» **Given data**:

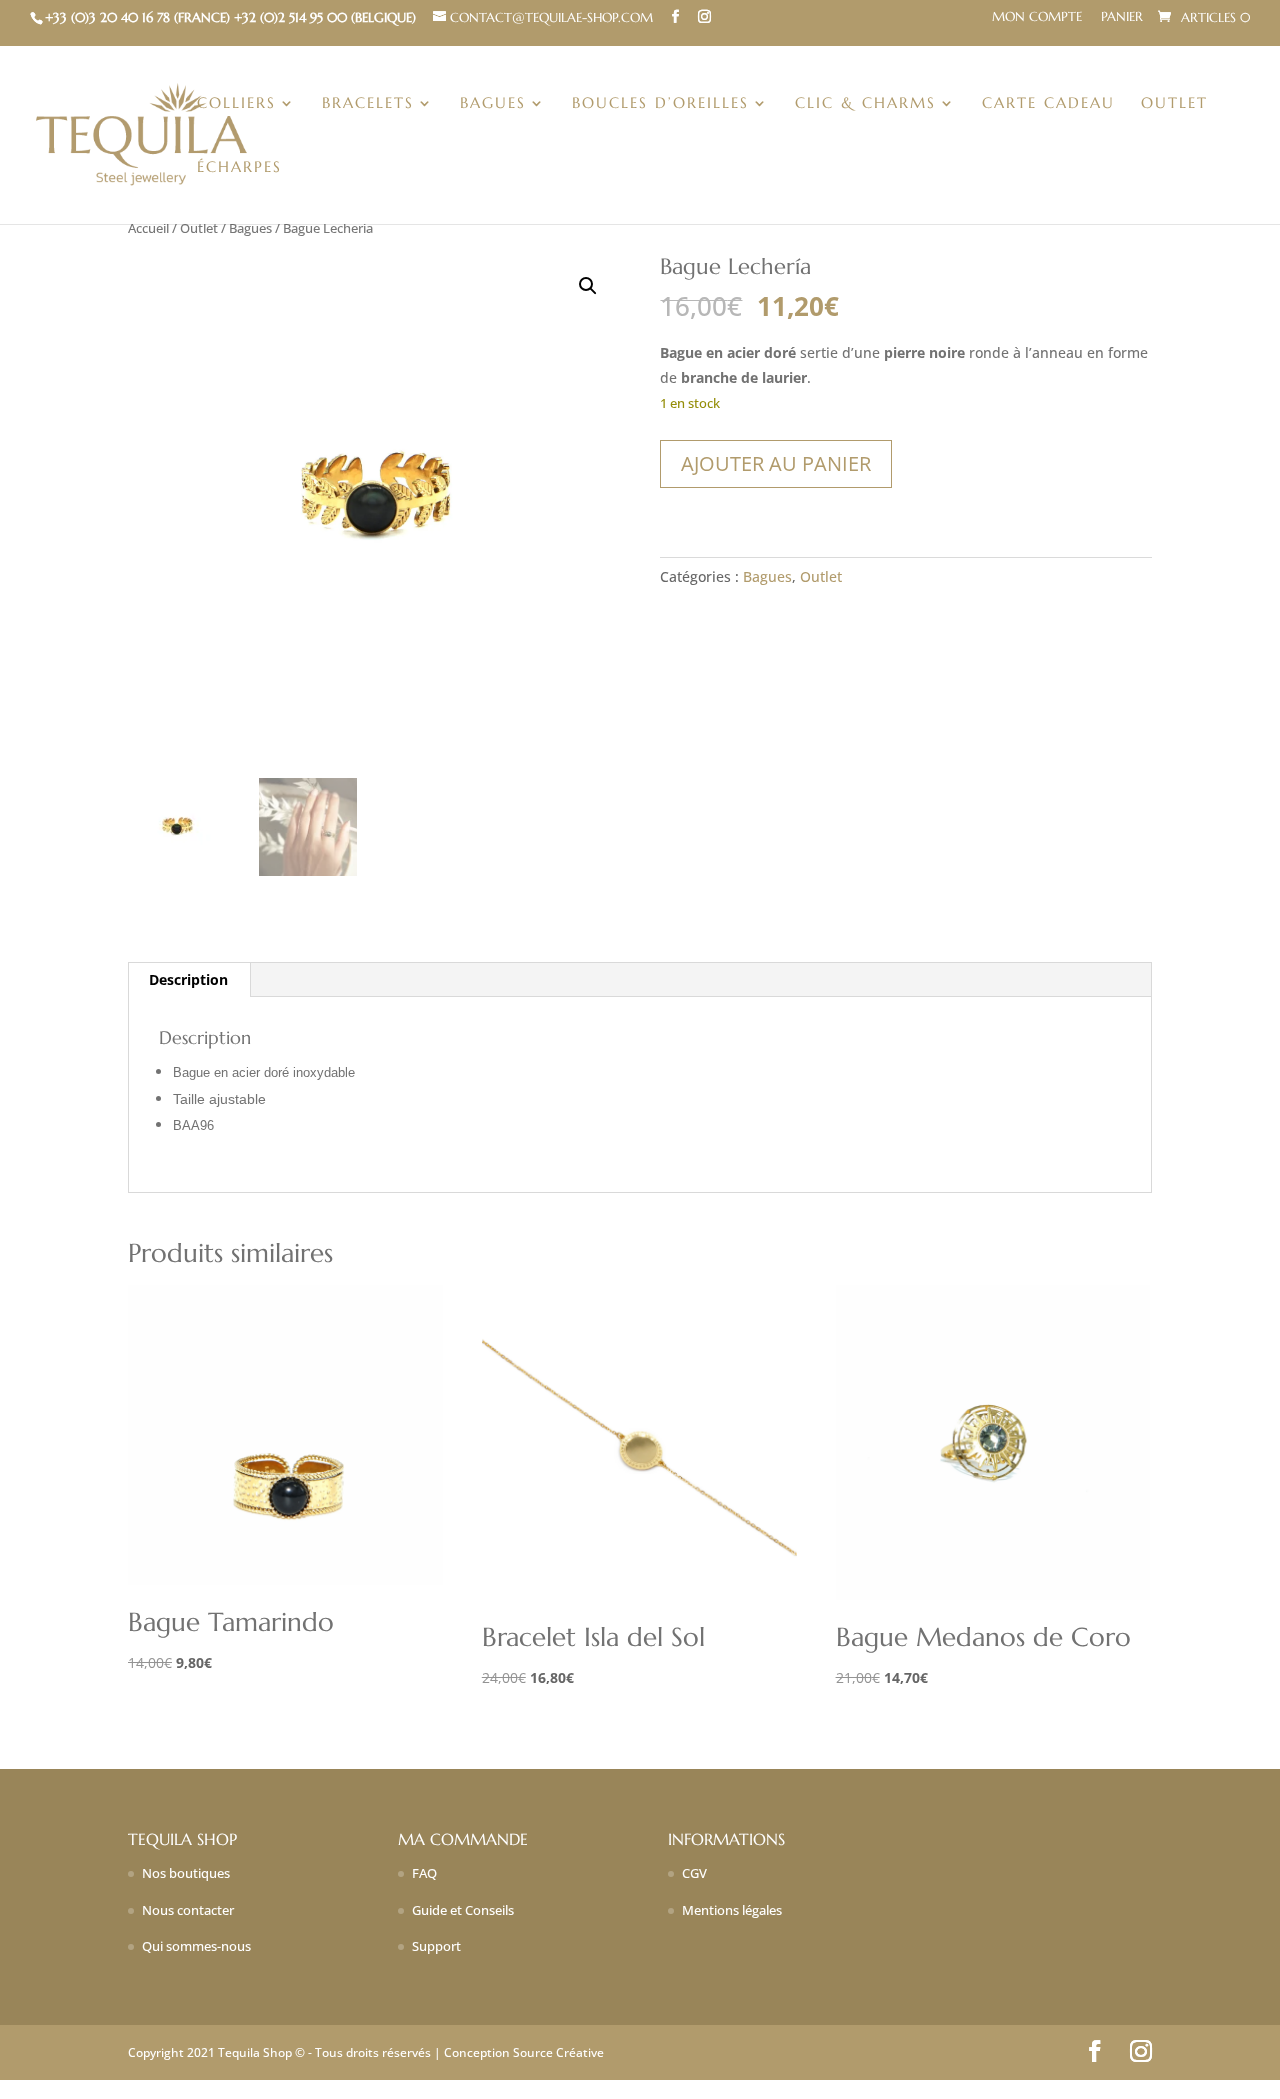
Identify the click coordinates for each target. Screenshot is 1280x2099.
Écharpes (239, 168)
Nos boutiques (186, 1873)
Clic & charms (865, 104)
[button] (588, 286)
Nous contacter (188, 1910)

» **Assignment**: Repeat, exactly as they stand, the line that contains "Nos boutiques (186, 1873)" and all the lines after it in the data above.

» **Finished exercise**:
Nos boutiques (186, 1873)
Clic & charms (865, 104)
[button] (588, 286)
Nous contacter (188, 1910)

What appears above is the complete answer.